Findlay, Ohio-An outbreak of equine herpesvirus type-1 (EHV-1) swept through the University of Findlay's (UF) English Riding Facility in mid-January, killing 12 horses, infecting scores more, and unsettling observers.
EHV-1 can strike anytime, anywhere, experts say. What left veterinarians, horse owners and state officials troubled by this case, however, was not only its origin, but also the mortality rate.
The outbreak was the largest of its kind since an EHV-1 outbreak in Virginia in 1998.
"Things are getting a little better now, but it is a big deal," says Dr. Greg Hass, veterinarian at UF. "It seems unusual that we've lost this many horses - the mortality rate."
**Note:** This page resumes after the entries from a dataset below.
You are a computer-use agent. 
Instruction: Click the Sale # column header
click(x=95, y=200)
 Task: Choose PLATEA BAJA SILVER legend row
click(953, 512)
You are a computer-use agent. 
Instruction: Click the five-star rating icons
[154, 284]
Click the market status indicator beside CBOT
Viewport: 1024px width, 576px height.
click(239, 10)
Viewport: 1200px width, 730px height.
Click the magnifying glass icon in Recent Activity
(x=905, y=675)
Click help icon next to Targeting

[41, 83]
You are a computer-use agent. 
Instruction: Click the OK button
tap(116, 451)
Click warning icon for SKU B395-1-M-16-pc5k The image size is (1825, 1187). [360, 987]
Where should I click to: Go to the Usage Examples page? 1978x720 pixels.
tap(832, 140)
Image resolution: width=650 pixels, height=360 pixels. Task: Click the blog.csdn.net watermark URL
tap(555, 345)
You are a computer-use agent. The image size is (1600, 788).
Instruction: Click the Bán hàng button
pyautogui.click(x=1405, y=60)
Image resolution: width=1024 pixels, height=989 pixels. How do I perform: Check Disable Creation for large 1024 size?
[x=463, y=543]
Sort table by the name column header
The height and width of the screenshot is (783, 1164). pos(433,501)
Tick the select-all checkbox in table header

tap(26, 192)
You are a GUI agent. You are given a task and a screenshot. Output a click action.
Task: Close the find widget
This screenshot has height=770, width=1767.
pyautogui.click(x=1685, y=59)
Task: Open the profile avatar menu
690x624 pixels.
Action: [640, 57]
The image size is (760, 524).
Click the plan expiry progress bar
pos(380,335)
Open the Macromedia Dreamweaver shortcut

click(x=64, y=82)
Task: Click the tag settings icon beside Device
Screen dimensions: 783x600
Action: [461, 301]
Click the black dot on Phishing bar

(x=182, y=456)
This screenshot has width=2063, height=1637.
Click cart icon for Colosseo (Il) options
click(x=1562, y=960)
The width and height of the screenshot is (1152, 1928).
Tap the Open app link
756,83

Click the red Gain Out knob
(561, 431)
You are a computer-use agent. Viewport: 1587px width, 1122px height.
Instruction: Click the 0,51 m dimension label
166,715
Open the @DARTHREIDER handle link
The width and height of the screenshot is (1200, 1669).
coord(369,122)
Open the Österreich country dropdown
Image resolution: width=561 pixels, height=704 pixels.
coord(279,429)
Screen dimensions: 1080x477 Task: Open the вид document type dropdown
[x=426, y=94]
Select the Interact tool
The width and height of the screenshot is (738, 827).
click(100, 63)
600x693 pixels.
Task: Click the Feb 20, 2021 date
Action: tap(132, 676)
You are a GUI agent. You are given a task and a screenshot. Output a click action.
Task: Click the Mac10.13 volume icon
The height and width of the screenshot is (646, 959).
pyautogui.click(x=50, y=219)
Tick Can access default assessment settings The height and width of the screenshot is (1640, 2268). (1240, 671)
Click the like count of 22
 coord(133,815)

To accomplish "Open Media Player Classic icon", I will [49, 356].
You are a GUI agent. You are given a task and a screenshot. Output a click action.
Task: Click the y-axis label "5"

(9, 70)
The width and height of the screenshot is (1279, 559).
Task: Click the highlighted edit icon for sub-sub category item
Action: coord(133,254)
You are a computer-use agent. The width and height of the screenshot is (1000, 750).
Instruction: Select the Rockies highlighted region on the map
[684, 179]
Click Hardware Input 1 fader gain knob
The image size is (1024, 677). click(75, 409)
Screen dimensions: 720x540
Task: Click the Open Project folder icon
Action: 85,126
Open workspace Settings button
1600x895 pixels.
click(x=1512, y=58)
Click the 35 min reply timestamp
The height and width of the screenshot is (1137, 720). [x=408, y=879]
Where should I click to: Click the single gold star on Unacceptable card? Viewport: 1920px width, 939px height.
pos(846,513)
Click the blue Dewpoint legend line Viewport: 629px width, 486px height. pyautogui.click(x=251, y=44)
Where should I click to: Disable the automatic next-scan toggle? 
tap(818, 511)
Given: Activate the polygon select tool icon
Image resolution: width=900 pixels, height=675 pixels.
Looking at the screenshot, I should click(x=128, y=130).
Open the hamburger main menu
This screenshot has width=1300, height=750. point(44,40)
The EHV-1 organism can spread quickly from horse to horse via aerosol droplets in the air or contact with equipment used by infected horses.
By the time the virus was recognized in a complex where 144 horses reside, some horses were already down; others showed acute onset of ataxia and weakness. Within hours of discovery, they, too, were down. In all, eight horses were euthanized; four more died naturally.
Nearly 85 percent of the horses at the affected complex developed fever, depression and nasal discharge. Less than a week later, those horses began exhibiting neurologic symptoms. On-site veterinarians were still treating nearly 30 horses at presstime.
Investigators on the case have not yet determined a cause.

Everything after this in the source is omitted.